Washington’s Noncompete Law Is Changing Again: What Employers Need to Know
Washington’s legal landscape for noncompetition agreements is changing again. Beginning June 30, 2027, nearly all noncompetition covenants will be void and unenforceable in the state. Washington will join at least four other states in near-total bans of such agreements.
On March 23, 2026, the governor signed Engrossed Substitute House Bill 1155, which became Chapter 149, 2026 Laws. The act amends sections of RCW Chapter 49.62, Washington’s noncompetition covenants law, which was enacted in 2019 and took effect on January 1, 2020.
Under the law that took effect in 2020, as previously amended, noncompetition covenants are banned for workers earning below certain annually adjusted thresholds, and the term of any such permissible agreement is presumptively limited to 18 months.
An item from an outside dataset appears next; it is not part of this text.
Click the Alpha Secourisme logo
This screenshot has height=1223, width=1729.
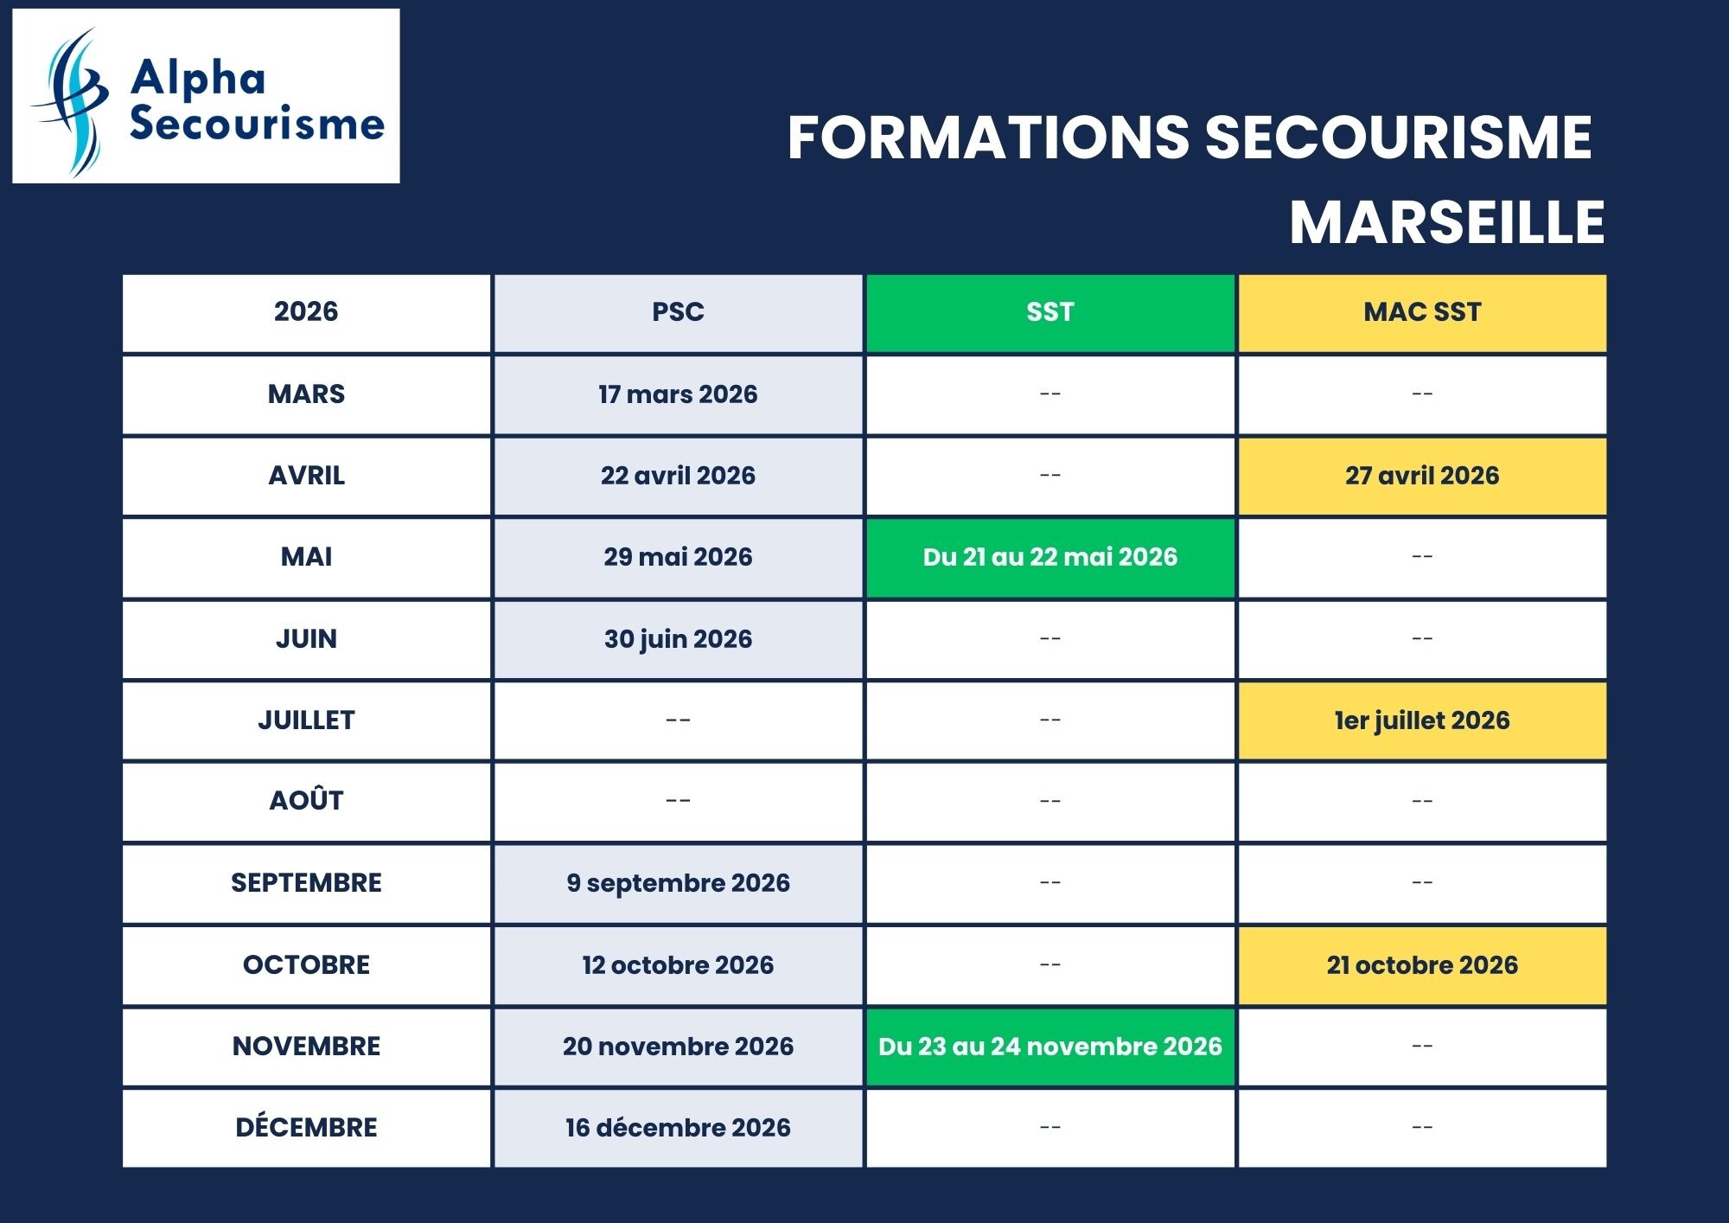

The law broadly applies to all noncompete agreements between an employer and its Washington employees and independent contractors.
The most significant change wrought by HB 1155 is its dictate that beginning on the act’s effective date, June 30, 2027, “all noncompetition covenants are void and unenforceable regardless of when the parties entered into the noncompetition covenant.”
That bears repeating: as of June 30, 2027, all new noncompetition agreements will be banned, and all noncompetition agreements entered before that date will no longer be enforceable from that date forward.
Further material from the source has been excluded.